Ensenada I'm not sure you can really consider this a serious port. We got in around 5pm and left at 7:30. Just long enough to catch a shuttle into the downtown area ($2 each to go, $1 each to come back). I ended up buying a bottle of Kaluha for $10 in the shop right off the ship. There is also a small bar there, and about 6 - 8 stalls where they sell stuff without you having to go into the town or come back in through security. It was quite cold (probably in the 50s).
The trip back to LA was pretty uneventful. Just remember to pack warm clothes! Those sea days can be pretty chilly, and so can some of the public areas.

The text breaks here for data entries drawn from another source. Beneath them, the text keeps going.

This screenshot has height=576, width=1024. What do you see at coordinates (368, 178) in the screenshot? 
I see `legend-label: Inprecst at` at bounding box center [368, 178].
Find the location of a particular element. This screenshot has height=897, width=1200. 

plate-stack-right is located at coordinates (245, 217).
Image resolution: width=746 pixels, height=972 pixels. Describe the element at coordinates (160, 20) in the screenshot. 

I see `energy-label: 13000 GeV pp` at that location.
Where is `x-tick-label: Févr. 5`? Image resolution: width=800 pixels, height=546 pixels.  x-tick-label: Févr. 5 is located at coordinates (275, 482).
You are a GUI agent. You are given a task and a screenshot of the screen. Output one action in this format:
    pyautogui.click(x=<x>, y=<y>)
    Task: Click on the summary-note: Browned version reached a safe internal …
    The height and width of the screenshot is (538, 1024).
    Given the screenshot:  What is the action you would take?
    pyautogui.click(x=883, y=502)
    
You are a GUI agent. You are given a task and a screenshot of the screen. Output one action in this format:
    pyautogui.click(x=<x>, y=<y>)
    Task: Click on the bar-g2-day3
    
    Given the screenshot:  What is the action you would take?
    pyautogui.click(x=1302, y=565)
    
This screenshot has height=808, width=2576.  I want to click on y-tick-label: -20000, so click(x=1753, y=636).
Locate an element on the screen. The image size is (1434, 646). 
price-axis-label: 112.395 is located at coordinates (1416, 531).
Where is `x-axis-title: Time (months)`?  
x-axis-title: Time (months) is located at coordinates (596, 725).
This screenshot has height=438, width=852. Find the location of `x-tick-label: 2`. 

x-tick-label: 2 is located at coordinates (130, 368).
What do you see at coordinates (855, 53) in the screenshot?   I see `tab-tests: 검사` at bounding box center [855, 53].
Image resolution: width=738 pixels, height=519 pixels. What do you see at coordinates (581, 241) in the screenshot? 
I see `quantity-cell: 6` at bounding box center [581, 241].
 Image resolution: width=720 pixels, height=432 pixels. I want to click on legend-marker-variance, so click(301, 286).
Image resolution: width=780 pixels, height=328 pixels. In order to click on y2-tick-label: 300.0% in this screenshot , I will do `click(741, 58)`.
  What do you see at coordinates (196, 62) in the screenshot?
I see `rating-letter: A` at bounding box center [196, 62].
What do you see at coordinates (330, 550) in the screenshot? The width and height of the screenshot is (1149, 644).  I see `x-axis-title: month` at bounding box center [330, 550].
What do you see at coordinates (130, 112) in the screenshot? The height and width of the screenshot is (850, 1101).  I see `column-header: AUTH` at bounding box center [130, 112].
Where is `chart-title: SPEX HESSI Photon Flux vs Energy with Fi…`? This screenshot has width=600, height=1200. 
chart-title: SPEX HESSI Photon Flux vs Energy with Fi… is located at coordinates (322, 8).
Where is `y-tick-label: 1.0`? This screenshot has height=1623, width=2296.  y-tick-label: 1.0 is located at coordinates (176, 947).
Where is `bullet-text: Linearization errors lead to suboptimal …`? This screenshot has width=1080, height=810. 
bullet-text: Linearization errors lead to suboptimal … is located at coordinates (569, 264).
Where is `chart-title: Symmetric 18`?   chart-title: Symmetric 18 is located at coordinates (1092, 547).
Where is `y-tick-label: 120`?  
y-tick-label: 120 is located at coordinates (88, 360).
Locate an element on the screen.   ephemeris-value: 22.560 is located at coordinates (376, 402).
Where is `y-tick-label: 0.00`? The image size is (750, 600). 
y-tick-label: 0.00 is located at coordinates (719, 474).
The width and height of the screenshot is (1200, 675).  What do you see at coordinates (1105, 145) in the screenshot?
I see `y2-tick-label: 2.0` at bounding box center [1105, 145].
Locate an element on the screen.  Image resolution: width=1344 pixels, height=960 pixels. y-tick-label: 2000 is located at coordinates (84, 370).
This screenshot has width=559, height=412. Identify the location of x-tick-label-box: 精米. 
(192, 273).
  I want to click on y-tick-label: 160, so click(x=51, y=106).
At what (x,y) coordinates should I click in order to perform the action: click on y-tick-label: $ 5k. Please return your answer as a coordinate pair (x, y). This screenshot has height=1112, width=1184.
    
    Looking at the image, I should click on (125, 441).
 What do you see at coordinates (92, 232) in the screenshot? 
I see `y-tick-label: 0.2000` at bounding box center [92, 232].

Disembarkation was quite smooth and easy. We were off the ship by 9:30am and through customs and had our luggage within less than 30 minutes. We had arranged for SuperShuttle for our return trip. You may be better off not booking something in advance though we saw people getting better rates without a reservation than with one but not by much, just a few dollars. One thing we found frustrating though is that the driver had no idea where anything was in the San Fernando Valley. He told us that because SuperShuttle is a franchise a different company has the franchise for the San Pedro area than the Valley or Orange County. So, someone from the SF Valley shuttle can't pick up at San Pedro, and the San Pedro vans can't pick up in the Valley or Orange County. It made for a frustrating return trip because different people were telling the driver different ways to go and bickering about who would be dropped off when the whole trip. I would probably recommend arranging some alternate transportation for the return trip since there were so many people on the ship, we were packed in that van like sardines. Of course, on the trip to the ship, we didn't share with anyone and had a really nice trip down there.
A big thanks to all of the cruise critic folks on these boards that helped us in planning this trip. Also, to everyone who participated on our roll call it was great to meet you all. Note: we met before lunch the first day at sea in the Wheelhouse (we had 50 - 60 people I think). It was the perfect time to meet everyone who had been communicating in advance and also to meet so we could recognize familiar faces throughout the cruise. Thanks to everyone that participated in making that possible!